I attempt to watch TV for a while since I never have the opportunity, but nothing can hold my attention. It’s been such a grueling twenty-four hours, the sun is already up and we haven’t even gone to bed yet. I shut the blinds and curtains, then crawl back into bed and throw a pillow over my eyes. As soon as I begin to welcome sleep, I feel Holder crawl into bed behind me. He slides one arm under my pillow and one over my side. I can feel his warm chest pressed against my back and the strength of his arms around me. He slides his hands through mine and kisses me lightly on the back of the head.
“I live you,” I whisper to him.
He kisses my head again and sighs into my hair. “I don’t think I live you back anymore. I’m pretty sure I’ve moved beyond that. Actually, I’m positive I’ve moved beyond that, but I’m still not ready to say it to you. When I say it, I want it to be separate from this day. I don’t want you to remember it like this.”
I pull his hand to my mouth and kiss it softly. “Me, too.”
And once again in my new world full of heartache and lies, this hopeless boy somehow finds a way to make me smile.
We sleep through breakfast and lunch. By the time afternoon hits and Holder walks in with food, I’m starving. It’s been over twenty-four hours since I’ve eaten anything. He pulls two chairs up to the desk and takes the items and drinks out of the sacks. He brought me the same thing I requested after the art showing last night, but that we never actually got around to ordering. I remove the lid from the chocolate shake and down a huge drink, then take the wrapper off my burger. When I do, a small square piece of paper falls out and lands on the table. I pick it up and read it.
Just because you don’t have a phone anymore and your life is crazy dramatic, I still don’t want your ego exploding. You looked really homely in your t-shirt and panties. I really hope you buy yourself some footed pajamas today so I don’t have to look at your chicken legs again all night.
When I set the note down and look at him, he’s grinning at me. His dimples are so adorable; I actually lean over and lick one this time.
“What was that?” he laughs.
I take a bite of my burger and shrug. “I’ve been wanting to do that since the day I saw you in the grocery store.”
His smile turns smug and he leans back in his chair. “You wanted to lick my face the first time you saw me? Is that usually what you do when you’re attracted to guys?”
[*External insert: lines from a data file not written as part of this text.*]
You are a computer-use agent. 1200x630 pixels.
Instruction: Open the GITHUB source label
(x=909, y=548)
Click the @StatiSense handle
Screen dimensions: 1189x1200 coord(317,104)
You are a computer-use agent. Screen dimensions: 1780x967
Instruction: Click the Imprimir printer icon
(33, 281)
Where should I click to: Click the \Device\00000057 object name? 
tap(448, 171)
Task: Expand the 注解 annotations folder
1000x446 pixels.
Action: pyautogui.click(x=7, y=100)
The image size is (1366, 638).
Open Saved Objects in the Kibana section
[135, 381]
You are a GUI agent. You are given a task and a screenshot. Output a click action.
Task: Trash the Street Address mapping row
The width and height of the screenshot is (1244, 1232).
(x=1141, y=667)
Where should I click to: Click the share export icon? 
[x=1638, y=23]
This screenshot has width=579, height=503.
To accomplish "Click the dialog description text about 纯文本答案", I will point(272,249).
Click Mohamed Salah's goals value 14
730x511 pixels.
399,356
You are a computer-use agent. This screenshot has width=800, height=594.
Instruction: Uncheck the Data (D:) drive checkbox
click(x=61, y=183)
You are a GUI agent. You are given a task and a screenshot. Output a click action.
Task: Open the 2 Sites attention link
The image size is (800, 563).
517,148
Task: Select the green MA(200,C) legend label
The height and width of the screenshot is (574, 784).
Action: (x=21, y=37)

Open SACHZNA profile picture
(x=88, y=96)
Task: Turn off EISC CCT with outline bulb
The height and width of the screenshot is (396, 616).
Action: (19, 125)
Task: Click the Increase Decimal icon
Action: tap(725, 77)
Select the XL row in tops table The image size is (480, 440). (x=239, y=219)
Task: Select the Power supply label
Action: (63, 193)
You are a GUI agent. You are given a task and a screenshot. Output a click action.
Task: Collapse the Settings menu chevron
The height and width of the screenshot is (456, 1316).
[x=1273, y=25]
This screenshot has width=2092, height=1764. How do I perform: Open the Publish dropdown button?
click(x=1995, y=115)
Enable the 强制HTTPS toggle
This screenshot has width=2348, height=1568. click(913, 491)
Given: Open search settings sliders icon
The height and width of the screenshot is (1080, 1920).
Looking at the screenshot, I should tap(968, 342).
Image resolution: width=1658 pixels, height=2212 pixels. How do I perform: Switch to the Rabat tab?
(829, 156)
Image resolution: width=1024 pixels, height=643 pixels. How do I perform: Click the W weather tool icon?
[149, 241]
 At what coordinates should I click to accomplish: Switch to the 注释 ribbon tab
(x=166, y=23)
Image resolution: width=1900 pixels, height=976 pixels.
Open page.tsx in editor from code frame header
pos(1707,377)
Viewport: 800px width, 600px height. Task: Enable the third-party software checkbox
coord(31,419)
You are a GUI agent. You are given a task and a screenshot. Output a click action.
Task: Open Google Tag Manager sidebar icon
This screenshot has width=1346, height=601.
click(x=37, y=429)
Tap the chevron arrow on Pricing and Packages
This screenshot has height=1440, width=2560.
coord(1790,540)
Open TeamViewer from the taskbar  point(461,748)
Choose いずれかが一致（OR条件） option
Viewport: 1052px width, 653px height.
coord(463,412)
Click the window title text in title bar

I shake my head. “Not your face, your dimple. And no. You’re the only guy I’ve ever had the urge to lick.”
He smiles at me confidently. “Good. Because you’re the only girl I’ve ever had the urge to love.”
Holy shit. He didn’t directly say he loves me, but hearing that word come out of his mouth makes my heart swell in my chest. I take a bite of my burger to hide my smile and let his sentence linger in the air. I’m not ready for it to leave just yet.